The final means toward moving someone to moral understanding that Gaita offers is “conversation.” The transformation conversation offers is not (emphatically) our “need to learn from others only because of our limited epistemic and logical powers” (275). Rather, what conversation can open our eyes to is “the reality of other human beings” (277),–that is, to the fundamental truth that Gaita has hammered on as the most important plank for a human morality. Here is the full description of how conversation is to effect this realization. (Thus, conversation like love, and the examples of saintly and dastardly action, is revelatory.)

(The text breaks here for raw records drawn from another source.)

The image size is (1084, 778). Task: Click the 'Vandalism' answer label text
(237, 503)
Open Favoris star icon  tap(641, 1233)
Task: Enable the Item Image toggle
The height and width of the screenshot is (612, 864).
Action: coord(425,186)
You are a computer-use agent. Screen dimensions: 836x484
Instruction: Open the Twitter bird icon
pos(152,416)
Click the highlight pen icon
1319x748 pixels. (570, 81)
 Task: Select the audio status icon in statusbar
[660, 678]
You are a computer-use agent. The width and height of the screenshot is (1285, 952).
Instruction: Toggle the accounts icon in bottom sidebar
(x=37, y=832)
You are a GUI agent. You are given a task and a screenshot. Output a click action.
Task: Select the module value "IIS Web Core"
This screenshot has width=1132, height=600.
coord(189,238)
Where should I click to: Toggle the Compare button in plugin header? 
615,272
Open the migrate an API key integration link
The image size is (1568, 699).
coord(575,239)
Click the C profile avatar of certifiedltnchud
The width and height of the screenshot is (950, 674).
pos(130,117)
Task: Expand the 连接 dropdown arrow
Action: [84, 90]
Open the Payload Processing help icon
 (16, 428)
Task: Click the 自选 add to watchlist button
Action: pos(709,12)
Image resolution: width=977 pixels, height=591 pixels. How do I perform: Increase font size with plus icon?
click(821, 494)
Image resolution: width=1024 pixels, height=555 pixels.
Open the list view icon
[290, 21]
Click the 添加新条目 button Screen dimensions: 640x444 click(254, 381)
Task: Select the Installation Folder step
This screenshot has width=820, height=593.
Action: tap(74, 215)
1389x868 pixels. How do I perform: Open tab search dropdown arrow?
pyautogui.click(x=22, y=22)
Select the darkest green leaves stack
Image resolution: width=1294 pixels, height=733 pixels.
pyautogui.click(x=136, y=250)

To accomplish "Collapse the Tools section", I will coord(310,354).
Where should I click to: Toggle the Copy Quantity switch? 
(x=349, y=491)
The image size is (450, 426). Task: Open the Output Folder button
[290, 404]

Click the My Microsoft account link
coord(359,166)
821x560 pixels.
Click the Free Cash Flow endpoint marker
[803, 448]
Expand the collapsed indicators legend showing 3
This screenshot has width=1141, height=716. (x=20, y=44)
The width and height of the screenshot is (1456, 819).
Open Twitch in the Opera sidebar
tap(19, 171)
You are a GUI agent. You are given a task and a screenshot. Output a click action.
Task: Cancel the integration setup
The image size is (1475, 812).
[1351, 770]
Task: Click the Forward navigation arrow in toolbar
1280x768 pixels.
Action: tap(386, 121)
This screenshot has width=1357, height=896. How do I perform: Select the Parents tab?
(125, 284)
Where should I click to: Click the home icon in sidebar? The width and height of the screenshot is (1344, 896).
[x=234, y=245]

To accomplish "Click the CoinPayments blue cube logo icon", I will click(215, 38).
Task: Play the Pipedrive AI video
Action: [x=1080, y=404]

“Conversation promises and threatens surprise. Martin Buber said that ‘talking to oneself’ is utterly different from talking to someone else, and that the difference is marked by the fact that one cannot be a surprise to oneself in the way that another can be. [Here we get a long passage of Buber’s.] The surprise Buber speaks of is not conditional upon routine or ignorance. It is a kind of shock at the realization of how other than, and other to, oneself another human being can be. It is the shock of the reality of other human beings, and the strange and unique kind of individuality of their presence. . . . It is in connection with such as sense of reality that we should understand Socrates’ insistence on conversation and the kind of presence he required of himself and his partners” (277).
Conversation, then, stands for a full encounter with the other, the kind of encounter which brings home forcefully the other’s reality as other. That, of course, does not guarantee that I will then value that other (although Gaita seems to assume some kind of equivalence between recognition of otherness and valuing the other’s irreplaceable individuality.)
But I don’t mean to sneer here. One of the dilemmas in current day America is how to communicate across divides that have become entrenched, how to even have any communication take place at all when everyone is locked into their own echo chambers. The inefficacy of general (broadcast) media to shift hearts and minds is all too obvious (even accepting the influence of Fox News). Gaita’s discussion of conversation is still too abstract—we want the dialogue to lead to more nuanced, particular, convictions than some general affirmation of the other’s otherness. On the other hand, even getting that far would be very welcome. And it certainly does seem that face-to-face encounters are more likely to “move” people from entrenched stances than anything they are going to get from the non-face-to-face flows of opinion and information from the news media or from social media. How to enable potentially transformative conversations does seem to me a vital question for our times. To pooh-poo in advance the possible effectiveness of such interactions is to throw in the towel before even making any attempt at betterment.